Sternberg and Karami (2021) called their model 6P:
– Purpose of wisdom
– Environmental or situational Press that produces wisdom
– Problems which require wisdom
– Cognitive, metacognitive, affective and conative (motivational) aspects of wise Persons
– Psychological processes underlying wisdom
– Products of wisdom
In essence according to 6P, the purpose of wisdom is to balance interests in order to achieve the common good. What is considered wise will depend on what the environment an individual operates in, considers wise. Accordingly, wisdom may look very different based on where one is from.
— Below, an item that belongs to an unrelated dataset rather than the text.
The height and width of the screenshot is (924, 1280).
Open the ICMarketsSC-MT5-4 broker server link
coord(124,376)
Problems which require wisdom are different from problems which require intelligence, are “ill-structured” and would need “inferences about the entire situation”. The only commonality among wise persons is that they add to the common good. Processes of wisdom include, ability to balance interests and ethical principles and self-transcendence. Products of wisdom can be domain specific; for instance, when “children learn to act towards others as they would have others act towards them”, be shown in all aspects of everyday behaviour, be passed on from one professional to another and finally entail solutions to make the world a better place.
Unfortunately, Sternberg and Karami (2021) conclude that though there are different scientific views on how wisdom develops, the “bottom line is that after two decades of serious research on wisdom, the pattern of changes in wisdom with development is not entirely clear”.
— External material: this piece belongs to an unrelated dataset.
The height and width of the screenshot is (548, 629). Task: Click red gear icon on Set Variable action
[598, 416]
If we turn to religious texts, some suggest that the purpose of wisdom is to be untouched by suffering and that the way to achieve this is to not chase after gain. Others suggest that wisdom is primarily to avoid loss and proffer a list of maxims towards this end. Various cultures have doctrines which are really strategic or tactical in nature like the game theory of mathematicians.
What we do know is experience has the potential to build wisdom. To the extent that people have similar motivations and drives, the fact that there are only so many things, people want and need coupled with the limited range of possible ways to get such things, people’s experiences would be similar, thus the human condition. Since what we are about to experience or are experiencing has already been experienced by many others over the ages, there may be ways to obtain wisdom at a younger age and without loss.
There may be those who dislike being told what to do and how to think. They may want to be able to take the chance on their own. A way which might appeal to them is to learn about archetypes and patterns from the experiences of others and then to identify such archetypes and patterns in their own lives.
The other way is to be resolute about saying no to illusions. For instance, in Shakespeare’s Merchant of Venice, Shylock’s daughter Jessica is upset and Lorenzo tries to cheer her up and create a joyous mood by playing music. Her response was, I am never merry when I hear sweet music. To which Lorenzo replied, The reason is, your spirits are attentive. What he was in fact suggesting was a distraction and to participate in an “illusion” (Picker, 2001). Illusions of course would alleviate pain in the short term but are not a real solution.
This is how the two ways could work hand in hand to result in wisdom. A person has some want. He identifies a potential item which could satisfy that want. Generally speaking, even though it is said that fortune favours the bold, it is also said that fools rush in where angels fear to tread. If such a person, is familiar with the distilled wisdom from various sources, he could ask if this item fits any archetype and if the events surrounding him fit any known, undesirable pattern. If he does identify such a pattern, he has to be willing like Jessica to not persist in an illusion.
When watching a feel-good play unfold, it is important to be clear-eyed.